WORK TO BE COMPLETED => Please extend the passage below on societal issues around Adivasi schooling, picking up after its last sentence.

GIVEN PASSAGE =>
** begin **
2.1.4 Societal issues

  • Trafficking of girl children continues in spite of laws in place; extreme levels of poverty feeds this.
  • Given the poor standards of schools and the attraction of traditional occupations and lifestyles, children are happy to be out of school.
  • The Adivasi population do not consider the school as their own as it is alien to their culture and tradition, given its focus on western education. It does not seem to provide children with any short- or long-term benefits.
    • Examples of cultural conflicts are: children are expected to sit in one place and follow a structured time-table in school, which is not something the Adivasi children learn in their own culture; the school calendar is not aligned to the Adivasi festivals.
    • Given the inappropriate orientation of teachers towards education and the emphasis on syllabus completion, teachers do not welcome parent-visits, which further alienates the community.
  • Some even argued that this model of education is designed to kill the Adivasi conscience and spirit, while keeping the ‘human’ for labour.
    • Schooling removes the Adivasis from their culture and tries to integrate them into the mainstream.
    • A good example is that most Adivasi groups do not differentiate between a boy and a girl which is evident from their customs during the birth of a child, however, the mainstream society brings in the differences, hierarchies and concepts of gender (inequality) through the schools (for example, an Adivasi Head Teacher, went on to have nine daughters in the hope of begetting a son, something that is not of concern among the Adivasis).
** end **
GIVEN INFORMATION =>
** begin **
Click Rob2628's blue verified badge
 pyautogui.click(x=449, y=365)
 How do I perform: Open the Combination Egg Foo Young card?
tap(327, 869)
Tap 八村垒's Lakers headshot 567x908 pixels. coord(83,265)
** end **
** begin **
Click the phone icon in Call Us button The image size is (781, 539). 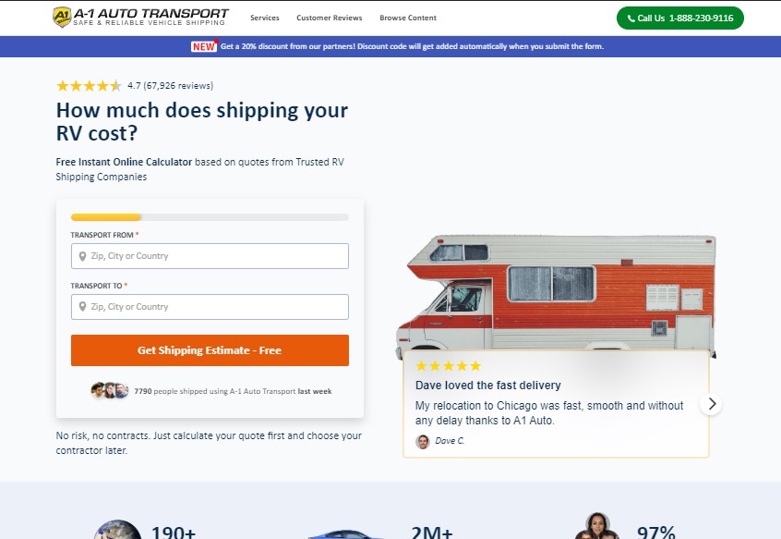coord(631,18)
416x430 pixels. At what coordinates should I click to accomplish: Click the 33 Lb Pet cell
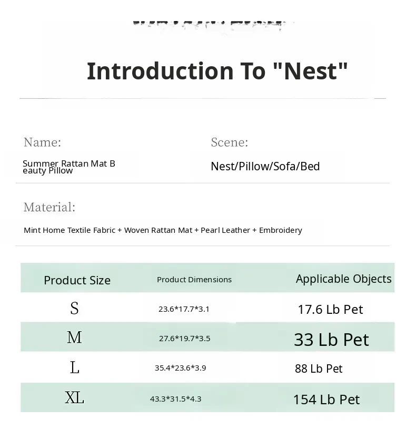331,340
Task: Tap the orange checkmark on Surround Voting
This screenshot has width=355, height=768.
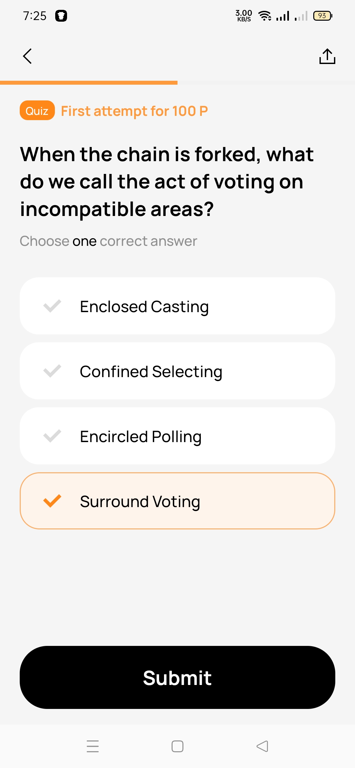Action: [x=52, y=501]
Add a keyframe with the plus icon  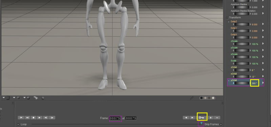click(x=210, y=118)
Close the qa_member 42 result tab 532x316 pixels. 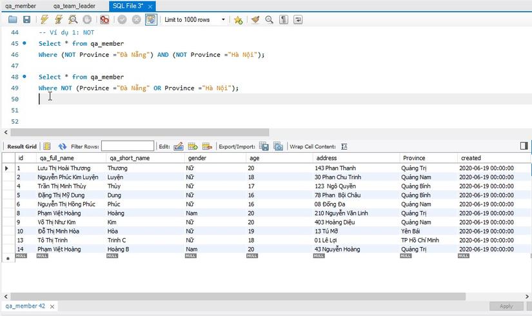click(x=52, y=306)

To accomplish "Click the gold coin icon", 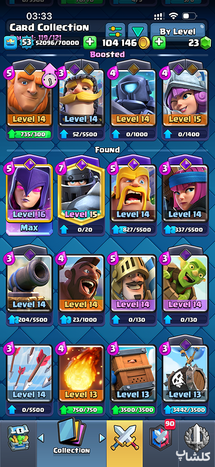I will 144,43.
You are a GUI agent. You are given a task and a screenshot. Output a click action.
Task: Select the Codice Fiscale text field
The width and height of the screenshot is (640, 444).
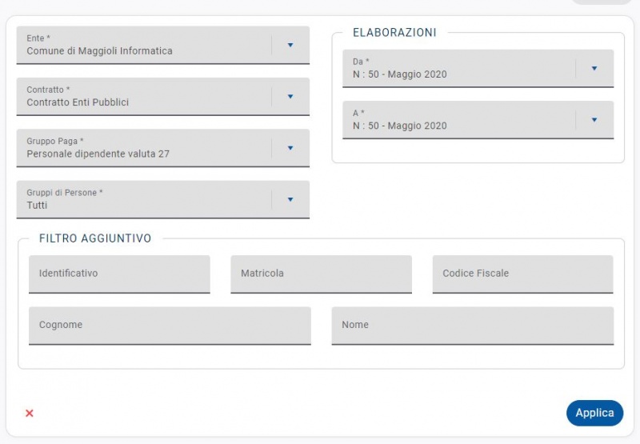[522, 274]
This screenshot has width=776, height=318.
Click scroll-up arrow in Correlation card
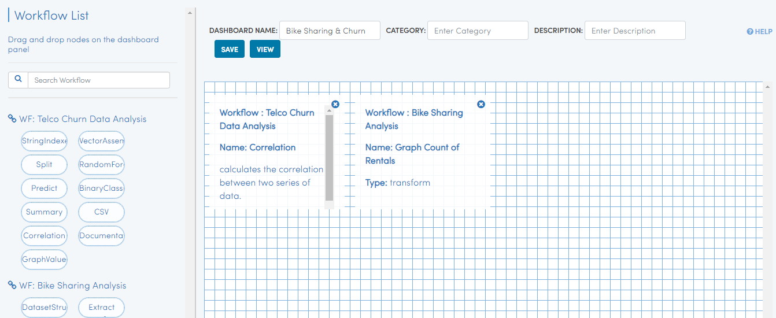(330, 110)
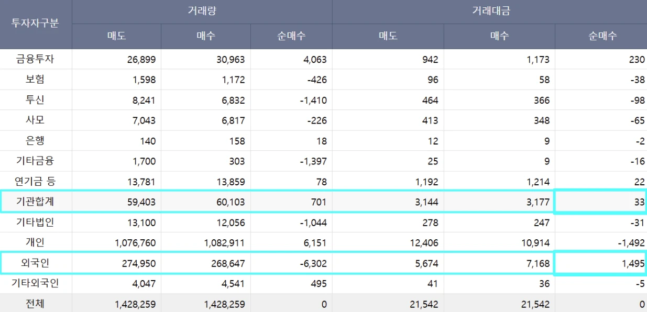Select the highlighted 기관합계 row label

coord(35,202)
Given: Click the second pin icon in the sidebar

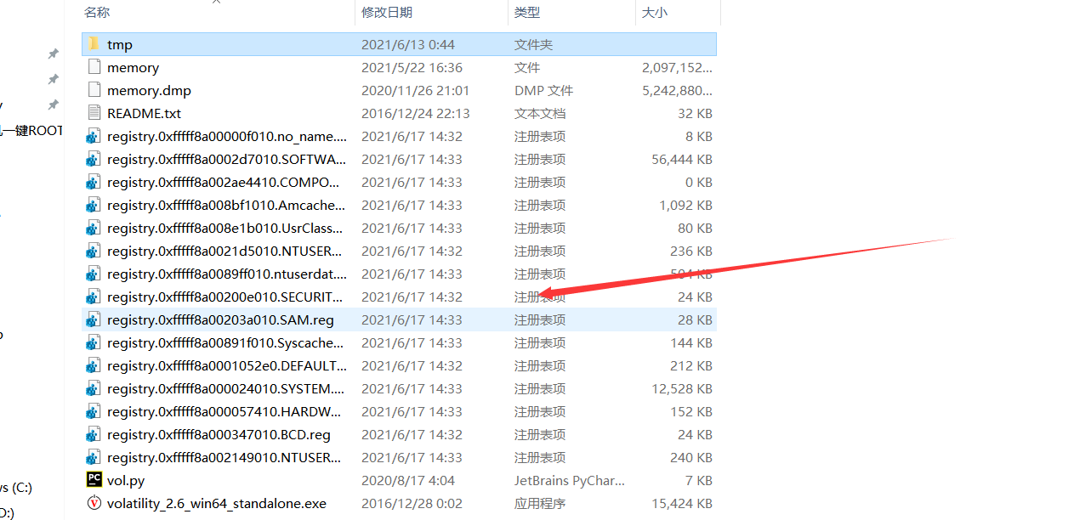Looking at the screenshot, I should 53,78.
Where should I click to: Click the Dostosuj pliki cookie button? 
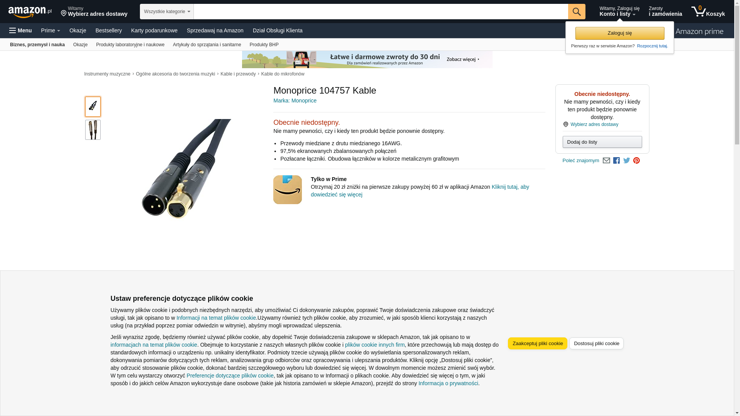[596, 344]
** end **
** begin **
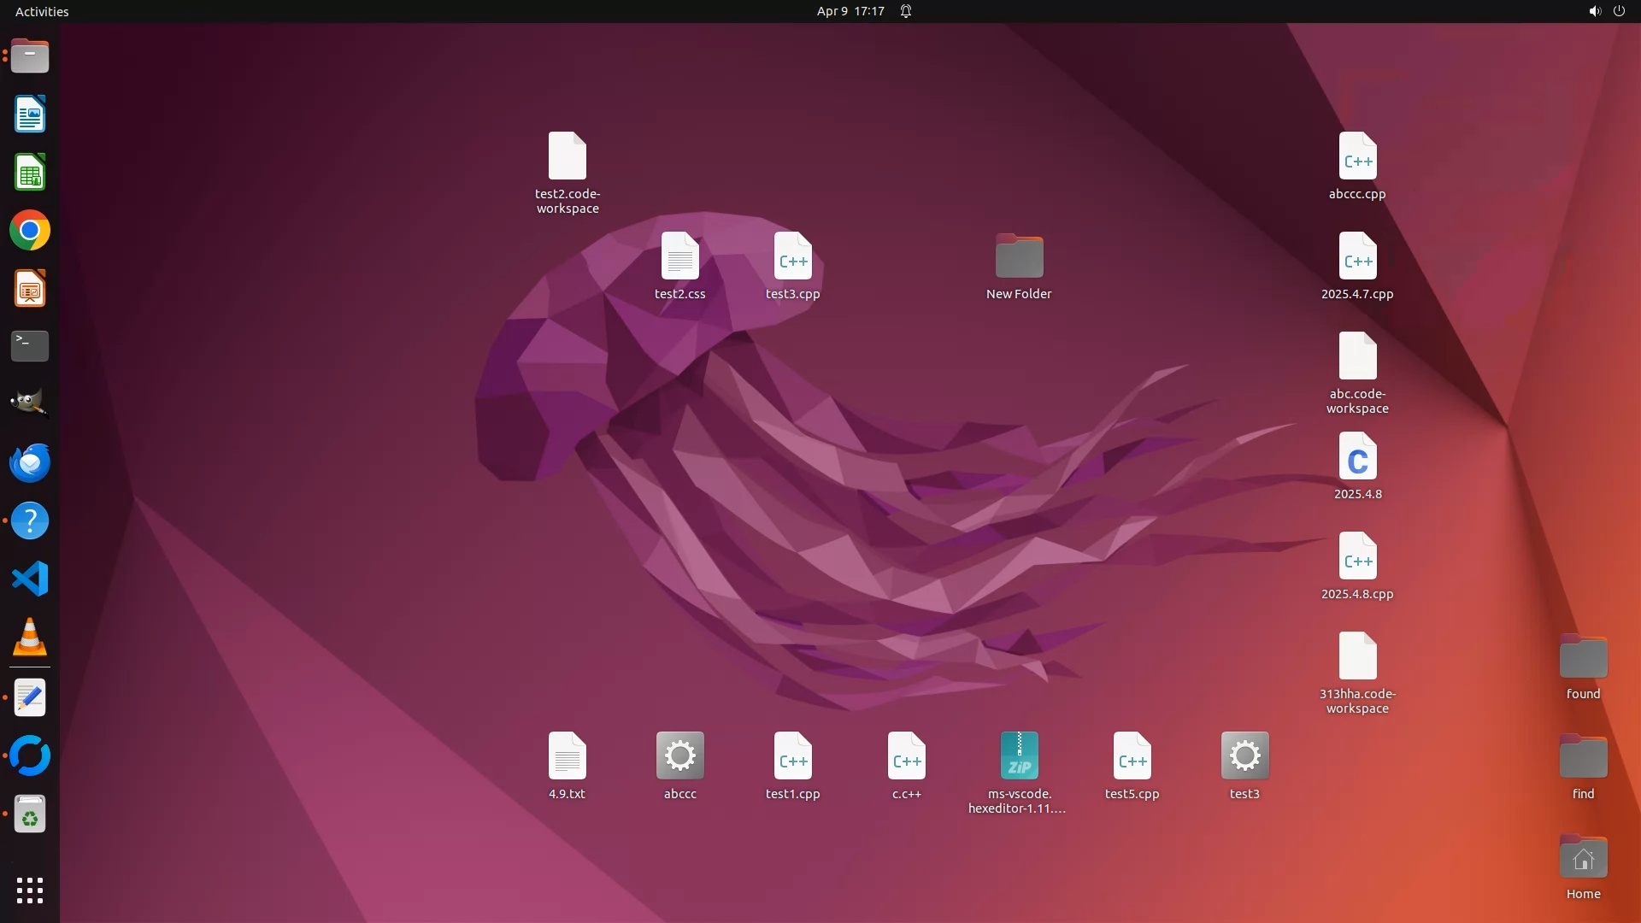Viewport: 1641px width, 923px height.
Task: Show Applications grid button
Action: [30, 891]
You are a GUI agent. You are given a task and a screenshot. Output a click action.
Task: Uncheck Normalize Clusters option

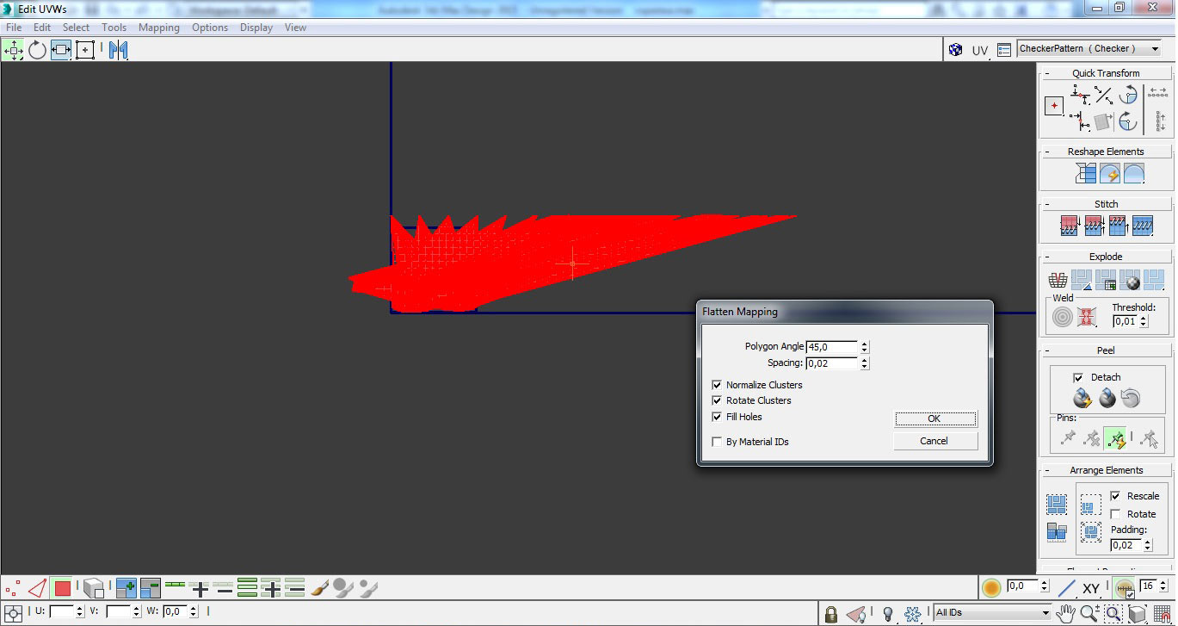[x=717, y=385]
** end **
WRITTEN ANSWER =>
    • Even this conference has the ‘schooled Adivasis’; whereas a lot of wisdom resides in their traditional knowledge repository, which is ignored, and even, condemned as archaic.
    • In the name of education, schools are ‘taming’, not even ‘training’ which too would be problematic.

The list of issues put forth by the participants seemed to present a dismal picture. However, the group agreed that enabling conditions for learning outcomes have improved; hence, some strategies have worked. The way forward would be to study these strategies and also design scale-ups by adopting strategies that can work across regions and, at the same time, enable the eco-system to come up with further strategies to create customized solutions for Adivasi education in every region.

The participants shared their experiences and the strategies that have worked well in their effort to improve Adivasi education. The section below attempts to capture the strategies shared by the group members and, thereby, provide a broad roadmap for the way forward.

Overall principle

It was pointed out that we often look at Adivasi education as a binary between modern education versus tribal culture. An effective strategy would be to have a good balance; to bring in the modern aspects of science; and at the same time, retain the traditional knowledge system of tribal cultures, such as the understanding of forests, etc.

There is a need for a change in perspectives, in order to recognise that the Adivasi children too already possess culture and knowledge before they are enrolled in schools.

There were some voices in the group that indicated the need for a certain level of scale in any initiative, wherein some aspects of diversity have to be sacrificed, i.e., in order to enhance the quality of schooling, some standardization has to be in place (such as the curriculum), which reduces the diversity/flexibility (such as incorporating the tribal customs of every tribe).

Government policies and initiatives

  • Currently, most state governments have schemes to encourage enrolment at every stage; this needs to continue along with a focus to improve schools.
  • In Kerala and Telangana, there is a departmental bifurcation, which takes into account the relevant expertise within respective government departments. Education is under the Education Department, whereas, health and accommodation are the responsibility of the Social Welfare Department.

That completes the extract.